Just then my little sister came be-bopping into the kitchen with a sticky smile and the last remaining bits of her sugar choice in her sweaty little hand. Glaring at her and without a another word, I stormed into my room and closed the door behind me. Casey was rambling on about some one's long lost love...blah, blah, blah. Who cares, just play a blasted song already, Casey Blabbermouth! I plopped on my bed and laid there in the sun spot on my bedspread. It was warm and bright and I closed my eyes in irritation and utter disappointment. What an absolutely horrible day! Eventually, I fell asleep there on top of my covers with the radio playing the hits of the day and only awoke when Dad came in to tell me dinner was ready.
Well, life moved on and I got over the whole "candy bar fiasco". There were other "special treat" days. As finances improved and I grew older, my "treats" turned from candy to records (yes, vinyl records - Those were the days!) to an afternoon movie to a surprise shopping trip to the mall. But I never did choose another Hershey's bar with almonds though, not that I suspected them all to be wormy, I just lost my appetite for them after experiencing the other various forms of chocolate; like those with coconut or toffee in them or the richness of dark chocolate, but I digress.

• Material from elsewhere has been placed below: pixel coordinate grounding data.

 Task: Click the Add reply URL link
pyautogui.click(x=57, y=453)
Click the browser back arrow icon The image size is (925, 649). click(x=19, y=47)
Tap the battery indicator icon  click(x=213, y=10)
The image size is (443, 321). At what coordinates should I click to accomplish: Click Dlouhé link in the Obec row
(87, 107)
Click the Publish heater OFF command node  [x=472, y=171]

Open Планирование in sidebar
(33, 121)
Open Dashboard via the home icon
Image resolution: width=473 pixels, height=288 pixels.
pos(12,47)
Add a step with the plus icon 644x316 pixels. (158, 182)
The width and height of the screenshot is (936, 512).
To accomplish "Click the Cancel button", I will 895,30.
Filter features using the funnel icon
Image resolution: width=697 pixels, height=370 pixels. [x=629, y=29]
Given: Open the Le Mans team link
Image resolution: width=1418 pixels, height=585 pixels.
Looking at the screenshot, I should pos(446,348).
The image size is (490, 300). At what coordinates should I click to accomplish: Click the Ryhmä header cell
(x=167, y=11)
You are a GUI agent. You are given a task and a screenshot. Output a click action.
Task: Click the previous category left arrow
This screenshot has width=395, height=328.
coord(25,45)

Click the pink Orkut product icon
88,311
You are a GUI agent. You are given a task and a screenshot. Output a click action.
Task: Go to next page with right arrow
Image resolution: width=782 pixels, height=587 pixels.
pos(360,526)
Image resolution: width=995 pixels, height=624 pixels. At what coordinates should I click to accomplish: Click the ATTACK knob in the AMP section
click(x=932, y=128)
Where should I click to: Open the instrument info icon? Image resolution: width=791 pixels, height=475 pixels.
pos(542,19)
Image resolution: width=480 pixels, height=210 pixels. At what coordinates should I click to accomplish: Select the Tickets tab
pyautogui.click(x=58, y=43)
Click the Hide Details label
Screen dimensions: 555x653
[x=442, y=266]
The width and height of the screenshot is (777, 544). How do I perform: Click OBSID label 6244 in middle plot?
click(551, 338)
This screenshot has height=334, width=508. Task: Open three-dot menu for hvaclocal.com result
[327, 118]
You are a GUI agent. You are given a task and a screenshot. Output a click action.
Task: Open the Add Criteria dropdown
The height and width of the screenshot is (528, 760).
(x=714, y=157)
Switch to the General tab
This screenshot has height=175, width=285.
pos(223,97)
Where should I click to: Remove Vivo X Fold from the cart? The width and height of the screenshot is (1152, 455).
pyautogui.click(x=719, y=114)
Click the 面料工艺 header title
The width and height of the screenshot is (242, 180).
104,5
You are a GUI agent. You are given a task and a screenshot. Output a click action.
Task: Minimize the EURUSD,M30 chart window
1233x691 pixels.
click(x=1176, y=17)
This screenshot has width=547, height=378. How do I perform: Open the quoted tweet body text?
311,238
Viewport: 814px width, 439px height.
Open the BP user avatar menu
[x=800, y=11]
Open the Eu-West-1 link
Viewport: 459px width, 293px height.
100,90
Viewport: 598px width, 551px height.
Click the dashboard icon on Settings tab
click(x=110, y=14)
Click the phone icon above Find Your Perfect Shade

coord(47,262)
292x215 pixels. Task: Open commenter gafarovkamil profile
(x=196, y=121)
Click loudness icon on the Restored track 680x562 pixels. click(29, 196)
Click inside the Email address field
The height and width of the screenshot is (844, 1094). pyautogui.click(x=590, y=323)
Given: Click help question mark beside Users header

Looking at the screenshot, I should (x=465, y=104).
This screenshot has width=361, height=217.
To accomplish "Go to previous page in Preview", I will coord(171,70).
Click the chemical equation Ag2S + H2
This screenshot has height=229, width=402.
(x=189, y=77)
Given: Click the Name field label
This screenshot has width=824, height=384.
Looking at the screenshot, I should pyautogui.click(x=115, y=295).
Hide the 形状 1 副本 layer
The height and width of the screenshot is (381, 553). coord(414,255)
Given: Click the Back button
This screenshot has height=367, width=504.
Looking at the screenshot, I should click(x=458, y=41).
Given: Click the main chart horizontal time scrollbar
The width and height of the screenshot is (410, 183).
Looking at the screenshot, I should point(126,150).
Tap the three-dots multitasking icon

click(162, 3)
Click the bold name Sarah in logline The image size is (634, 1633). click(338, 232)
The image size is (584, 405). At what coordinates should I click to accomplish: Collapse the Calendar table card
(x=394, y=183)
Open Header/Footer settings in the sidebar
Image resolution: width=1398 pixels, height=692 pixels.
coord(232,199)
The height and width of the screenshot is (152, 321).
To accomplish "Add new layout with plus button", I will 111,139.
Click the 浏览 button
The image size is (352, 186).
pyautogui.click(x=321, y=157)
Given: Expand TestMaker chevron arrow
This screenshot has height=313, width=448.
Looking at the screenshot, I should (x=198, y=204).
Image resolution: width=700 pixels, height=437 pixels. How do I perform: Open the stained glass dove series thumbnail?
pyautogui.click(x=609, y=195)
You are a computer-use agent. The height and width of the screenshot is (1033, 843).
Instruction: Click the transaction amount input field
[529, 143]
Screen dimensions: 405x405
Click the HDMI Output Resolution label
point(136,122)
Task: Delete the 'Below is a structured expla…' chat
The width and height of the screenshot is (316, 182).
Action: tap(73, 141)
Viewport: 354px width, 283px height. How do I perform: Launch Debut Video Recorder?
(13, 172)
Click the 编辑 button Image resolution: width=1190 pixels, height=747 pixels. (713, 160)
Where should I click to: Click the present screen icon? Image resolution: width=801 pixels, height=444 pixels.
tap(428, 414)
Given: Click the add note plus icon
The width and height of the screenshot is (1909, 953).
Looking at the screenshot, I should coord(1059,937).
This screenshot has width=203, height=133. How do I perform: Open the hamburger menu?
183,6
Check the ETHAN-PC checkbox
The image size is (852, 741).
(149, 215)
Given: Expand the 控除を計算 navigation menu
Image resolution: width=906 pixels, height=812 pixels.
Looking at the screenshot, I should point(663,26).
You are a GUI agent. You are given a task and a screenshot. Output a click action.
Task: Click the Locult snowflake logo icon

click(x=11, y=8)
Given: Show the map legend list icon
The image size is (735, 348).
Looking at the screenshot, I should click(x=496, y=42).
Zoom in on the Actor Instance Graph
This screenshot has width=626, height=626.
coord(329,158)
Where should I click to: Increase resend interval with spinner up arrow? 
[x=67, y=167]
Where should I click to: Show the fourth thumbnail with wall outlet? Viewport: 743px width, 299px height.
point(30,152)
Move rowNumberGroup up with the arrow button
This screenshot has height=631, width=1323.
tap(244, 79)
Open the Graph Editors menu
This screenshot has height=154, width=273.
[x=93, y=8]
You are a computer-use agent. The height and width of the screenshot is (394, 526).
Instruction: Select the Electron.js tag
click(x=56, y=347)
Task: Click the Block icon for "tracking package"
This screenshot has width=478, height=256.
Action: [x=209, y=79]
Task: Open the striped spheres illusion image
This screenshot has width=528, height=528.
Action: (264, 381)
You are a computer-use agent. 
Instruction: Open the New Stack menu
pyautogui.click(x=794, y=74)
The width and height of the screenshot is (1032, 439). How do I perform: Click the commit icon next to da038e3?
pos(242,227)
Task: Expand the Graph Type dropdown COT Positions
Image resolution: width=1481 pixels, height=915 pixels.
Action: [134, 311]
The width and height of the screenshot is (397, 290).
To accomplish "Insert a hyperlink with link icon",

It's funny to think that I once got so worked up over a silly piece of candy. I realize now, that it was really less about the candy and more about the unusualness of the particular day and gift. Those kind of unexpected treats are what make great childhood memories. I see so often with my own kids; like with Lewie today drooling over, what he has already learned in one year of life is something yummy that he doesn't get often, or with my five year old, Charlie, how exciting it is for him when I let him pick out something special at the store; even if it's just a piece of 25 cent gum from a little machine. I know that nowadays I would never get so worked up over a simple candy bar. . .Pa-leeze, never. I'm an adult with adult tastes and I can take or leave those little "Willy Wonka fantasies". Or... can I? I'm really craving a Mounds bar right about now. Hey, where are my car keys?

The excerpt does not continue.